Task statement :: From the first line to the last, give the material again exactly, without the images.

Data for analysis ::

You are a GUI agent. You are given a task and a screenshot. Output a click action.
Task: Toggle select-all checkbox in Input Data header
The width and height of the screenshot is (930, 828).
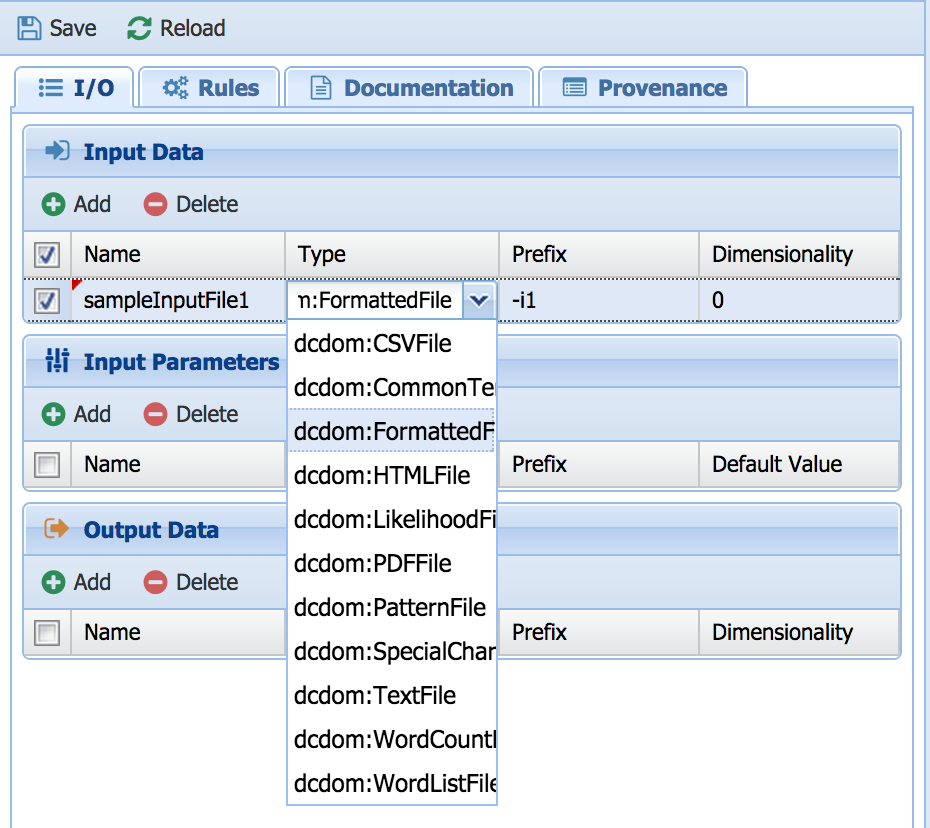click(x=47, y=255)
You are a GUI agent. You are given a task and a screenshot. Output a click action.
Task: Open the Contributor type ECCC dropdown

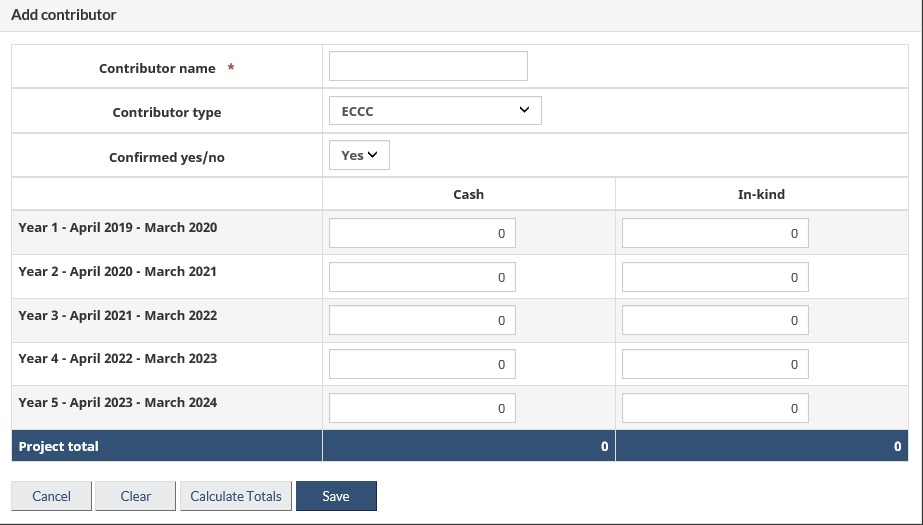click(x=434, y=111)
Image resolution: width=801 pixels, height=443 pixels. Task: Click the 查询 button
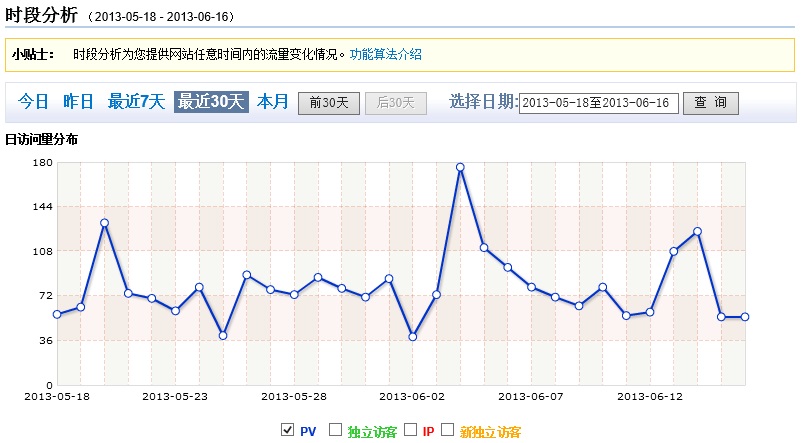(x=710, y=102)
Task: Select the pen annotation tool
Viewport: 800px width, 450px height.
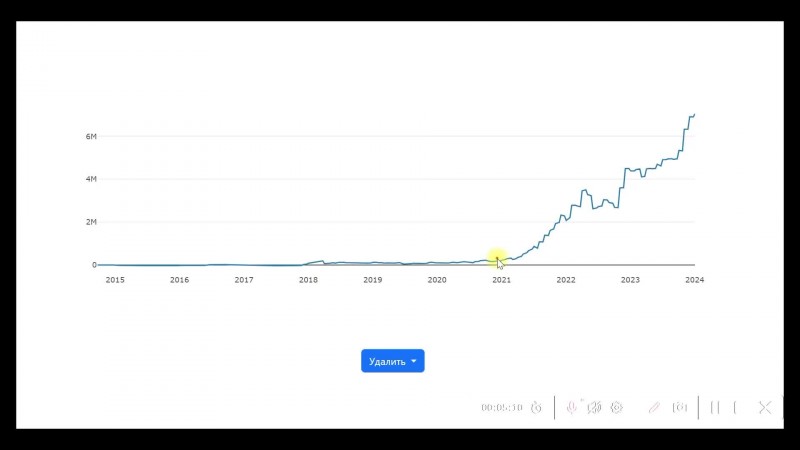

Response for this exercise ::
You are a GUI agent. You are given a task and a screenshot. Output a click action.
Task: Toggle select-all checkbox in Input Data header
The width and height of the screenshot is (930, 828).
click(x=47, y=255)
You are a GUI agent. You are given a task and a screenshot. Output a click action.
Task: Open the Contributor type ECCC dropdown

click(x=434, y=111)
Image resolution: width=801 pixels, height=443 pixels. Task: Click the 查询 button
(x=710, y=102)
Task: Select the pen annotation tool
Viewport: 800px width, 450px height.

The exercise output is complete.